What Does sort -n Do?

The file shell-lesson-data/exercise-data/numbers.txt contains the following lines:

10
2
19
22
6

If we run sort on this file, the output is:

10
19
2
22
6

If we run sort -n on the same file, we get this instead:

2
6
10
19
22

What does the -n option do?

Running sort does not change the file; instead, it sends the sorted result to the screen:

sort -n lengths.txt

We can put the sorted list of lines in another temporary file called sorted-lengths.txt by putting > sorted-lengths.txt after the command, just as we used > lengths.txt to put the output of wc into lengths.txt. Once we’ve done that, we can run another command called head to get the first few lines in sorted-lengths.txt:

sort -n lengths.txt > sorted-lengths.txt
head -n 1 sorted-lengths.txt

Using -n 1 with head tells it that we only want the first line of the file; -n 20 would get the first 20, and so on. Since sorted-lengths.txt contains the lengths of our files ordered from least to greatest, the output of head must be the file with the fewest lines.

Passing output to another command#

In our example of finding the file with the fewest lines, we are using two intermediate files lengths.txt and sorted-lengths.txt to store output. This is a confusing way to work because even once you understand what wc, sort, and head do, those intermediate files make it hard to follow what’s going on. We can make it easier to understand by running sort and head together:

sort -n lengths.txt | head -n 1

The vertical bar, |, between the two commands is called a pipe. It tells the shell that we want to use the output of the command on the left as the input to the command on the right.

This has removed the need for the sorted-lengths.txt file.

Combining multiple commands#

Nothing prevents us from chaining pipes consecutively. We can for example send the output of wc directly to sort, and then send the resulting output to head. This removes the need for any intermediate files.

We’ll start by using a pipe to send the output of wc to sort:

wc -l *.pdb | sort -n

We can then send that output through another pipe, to head, so that the full pipeline becomes:

wc -l *.pdb | sort -n | head -n 1

This is exactly like a mathematician nesting functions like log(3x) and saying ‘the log of three times x’. In our case, the algorithm is ‘head of sort of line count of *.pdb’.

The redirection and pipes used in the last few commands are illustrated below:

Redirects and Pipes

Challenge: Piping Commands Together

In our current directory, we want to find the 3 files which have the least number of lines. Which command listed below would work?
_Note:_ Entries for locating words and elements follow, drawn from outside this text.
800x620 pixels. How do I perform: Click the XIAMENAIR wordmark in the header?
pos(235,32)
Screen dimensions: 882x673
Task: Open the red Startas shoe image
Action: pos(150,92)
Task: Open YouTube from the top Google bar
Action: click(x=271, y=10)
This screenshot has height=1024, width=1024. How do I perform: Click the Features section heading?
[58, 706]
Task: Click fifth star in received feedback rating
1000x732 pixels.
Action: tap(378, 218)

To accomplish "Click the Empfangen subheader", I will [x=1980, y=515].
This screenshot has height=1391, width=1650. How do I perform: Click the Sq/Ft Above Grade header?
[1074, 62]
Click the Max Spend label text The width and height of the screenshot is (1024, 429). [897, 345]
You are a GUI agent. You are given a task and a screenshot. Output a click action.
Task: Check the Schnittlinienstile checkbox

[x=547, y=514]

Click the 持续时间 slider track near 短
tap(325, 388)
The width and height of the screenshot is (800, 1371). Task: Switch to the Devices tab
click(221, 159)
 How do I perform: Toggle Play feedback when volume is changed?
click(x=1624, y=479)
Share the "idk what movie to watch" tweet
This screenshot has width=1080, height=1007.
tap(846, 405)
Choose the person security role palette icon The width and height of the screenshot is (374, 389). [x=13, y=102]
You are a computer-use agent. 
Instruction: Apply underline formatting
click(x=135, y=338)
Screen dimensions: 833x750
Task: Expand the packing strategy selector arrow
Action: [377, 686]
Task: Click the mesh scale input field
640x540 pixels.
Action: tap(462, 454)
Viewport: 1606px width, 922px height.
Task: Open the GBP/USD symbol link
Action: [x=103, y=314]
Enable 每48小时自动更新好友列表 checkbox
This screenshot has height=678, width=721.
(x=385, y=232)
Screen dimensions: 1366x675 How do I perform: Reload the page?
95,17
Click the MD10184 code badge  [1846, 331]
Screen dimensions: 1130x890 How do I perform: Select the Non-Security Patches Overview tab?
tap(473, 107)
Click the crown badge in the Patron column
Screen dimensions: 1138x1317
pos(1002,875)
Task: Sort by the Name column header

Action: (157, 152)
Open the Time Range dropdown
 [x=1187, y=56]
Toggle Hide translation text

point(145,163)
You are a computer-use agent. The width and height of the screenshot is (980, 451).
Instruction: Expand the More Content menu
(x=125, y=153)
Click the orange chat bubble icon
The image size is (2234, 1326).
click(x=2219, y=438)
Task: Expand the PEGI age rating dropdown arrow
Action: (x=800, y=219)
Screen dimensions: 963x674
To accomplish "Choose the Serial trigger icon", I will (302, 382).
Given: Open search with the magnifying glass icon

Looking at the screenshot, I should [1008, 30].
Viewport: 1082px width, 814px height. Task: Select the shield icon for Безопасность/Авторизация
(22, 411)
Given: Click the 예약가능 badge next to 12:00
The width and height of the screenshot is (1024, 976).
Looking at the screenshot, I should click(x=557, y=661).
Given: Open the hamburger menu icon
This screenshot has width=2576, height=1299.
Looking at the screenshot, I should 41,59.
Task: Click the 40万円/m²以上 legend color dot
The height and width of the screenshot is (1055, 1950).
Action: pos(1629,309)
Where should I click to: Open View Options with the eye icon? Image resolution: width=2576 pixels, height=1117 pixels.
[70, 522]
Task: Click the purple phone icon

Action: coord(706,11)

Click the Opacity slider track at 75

  1. wc -l * > sort -n > head -n 3

  2. wc -l * | sort -n | head -n 1-3

  3. wc -l * | head -n 3 | sort -n

  4. wc -l * | sort -n | head -n 3

Tools designed to work together#

This idea of linking programs together is why Unix has been so successful. Instead of creating enormous programs that try to do many different things, Unix programmers focus on creating lots of simple tools that each do one job well, and that work well with each other.

This programming model is called ‘pipes and filters’. We’ve already seen pipes; a filter is a program like wc or sort that transforms a stream of input into a stream of output. Almost all of the standard Unix tools can work this way. Unless told to do otherwise, they read from standard input, do something with what they’ve read, and write to standard output.

The key is that any program that reads lines of text from standard input and writes lines of text to standard output can be combined with every other program that behaves this way as well. You can and should write your programs this way so that you and other people can put those programs into pipes to multiply their power.